Сначала мы отправились к Сойке — я взял для нее «Остров погибших кораблей» (она ведь любит про море).

На крыльце бревенчатого, осевшего в землю Сойкино-го дома стояла седая старуха в засаленном бархатном халате. Она была похожа на актрису-пенсионерку, которая на старости лет приохотилась к выпивке. Сразу ясно — Сой-кина бабушка.

Сережка бесстрашно сказал:

— Здрасте! Сойка дома?

Старуха глянула на нас с горделивой скорбью.

— Да, молодые люди, да! Моя девочка дома. Но общение с ней, к сожалению, невозможно. Врач признал у нее корь. Моя кормилица схватила инфекцию, когда пыталась добыть для меня кусок насущного хлеба... А теперь нам не на что даже купить лекарство...

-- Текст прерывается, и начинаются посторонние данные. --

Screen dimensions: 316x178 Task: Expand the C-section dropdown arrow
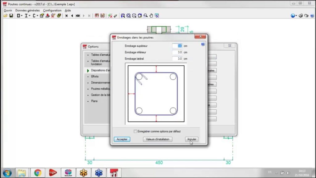point(37,15)
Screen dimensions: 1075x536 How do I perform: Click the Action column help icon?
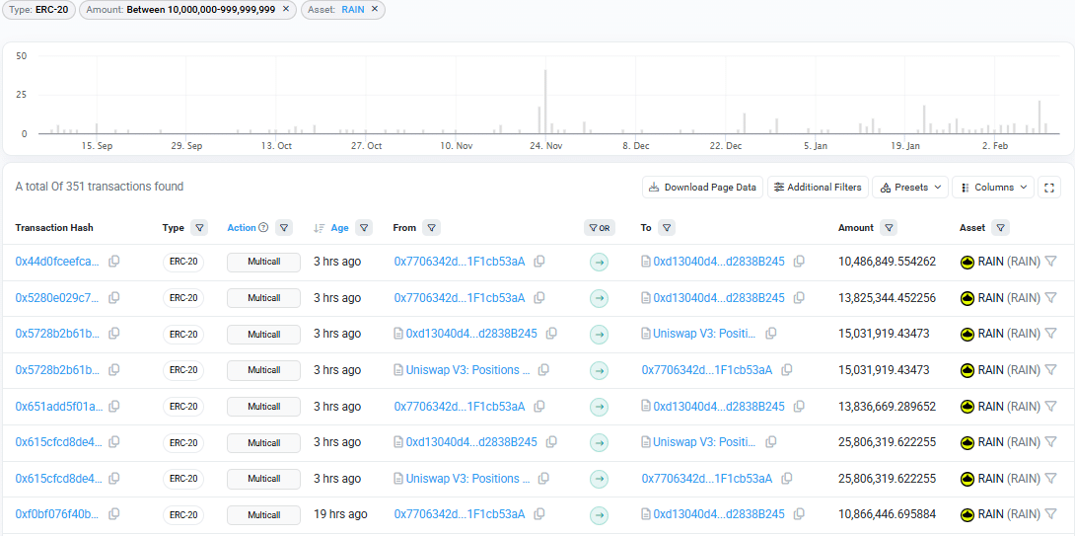click(263, 228)
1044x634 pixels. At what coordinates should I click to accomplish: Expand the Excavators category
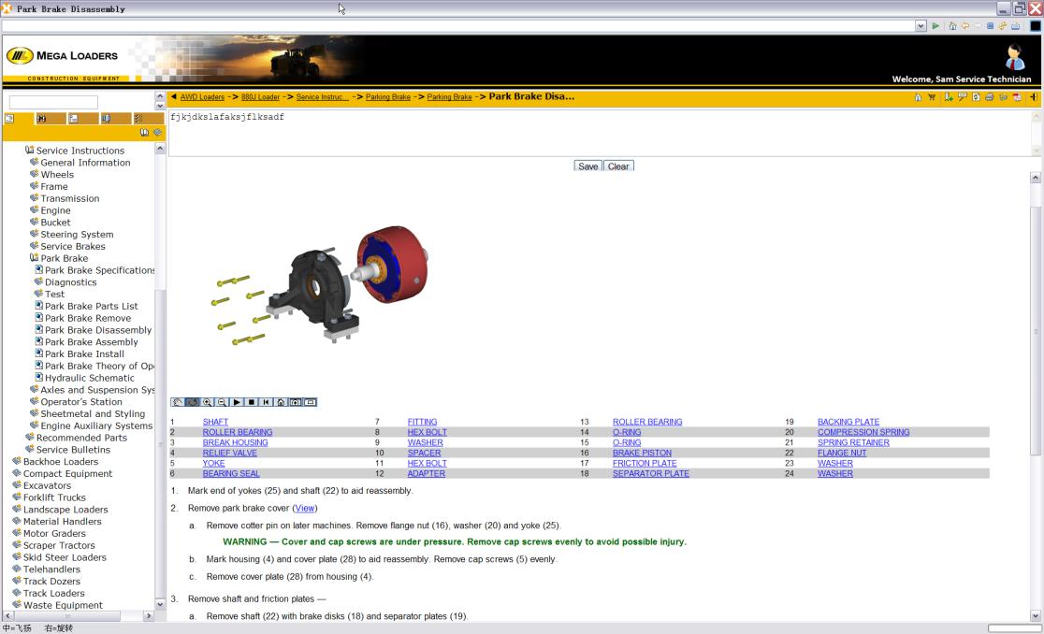click(17, 485)
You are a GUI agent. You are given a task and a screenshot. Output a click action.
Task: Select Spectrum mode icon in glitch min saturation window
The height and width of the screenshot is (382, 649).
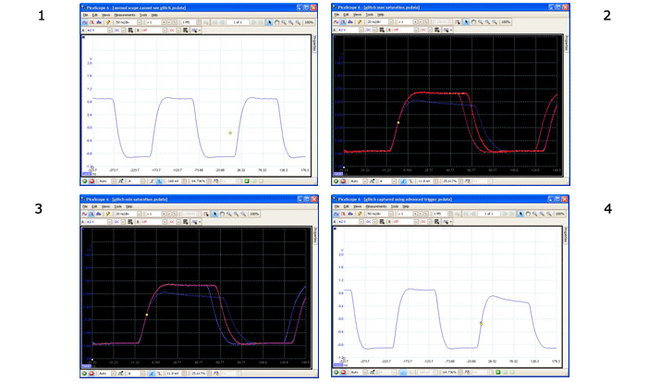(x=99, y=213)
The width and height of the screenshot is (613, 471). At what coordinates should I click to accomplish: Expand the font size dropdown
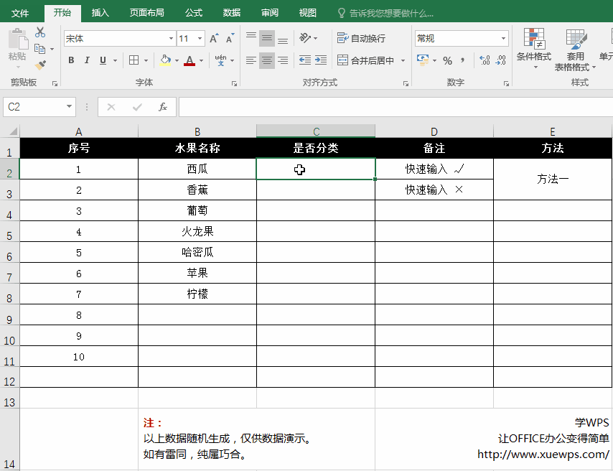pos(199,39)
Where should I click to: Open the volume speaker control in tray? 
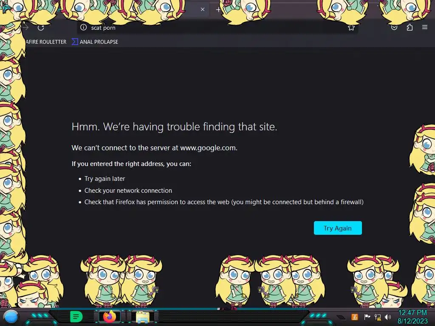388,317
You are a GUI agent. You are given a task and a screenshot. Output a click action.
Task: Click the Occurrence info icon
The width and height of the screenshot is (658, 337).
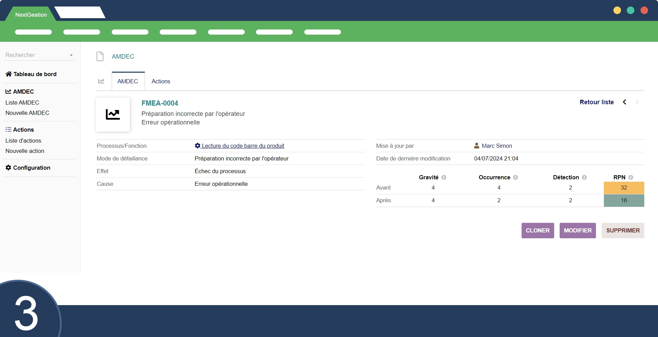515,177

Она явно врала. Но Сережка деловито сказал:

— Давайте рецепт.

Мы лихо смотались в аптеку. У Сережки и у меня нашлись кое-какие деньги, на таблетки и порошки хватило. Мало того, мы у лотошницы на углу Сварщиков и Паровозной купили желтый банан. И отдали его Сойкиной бабке вместе с книгой и лекарствами.

Отставная театральная контролерша благодарила нас величественная, как народная артистка. Мы обещали заглянуть завтра и наконец отправились туда, куда так стремилась моя душа...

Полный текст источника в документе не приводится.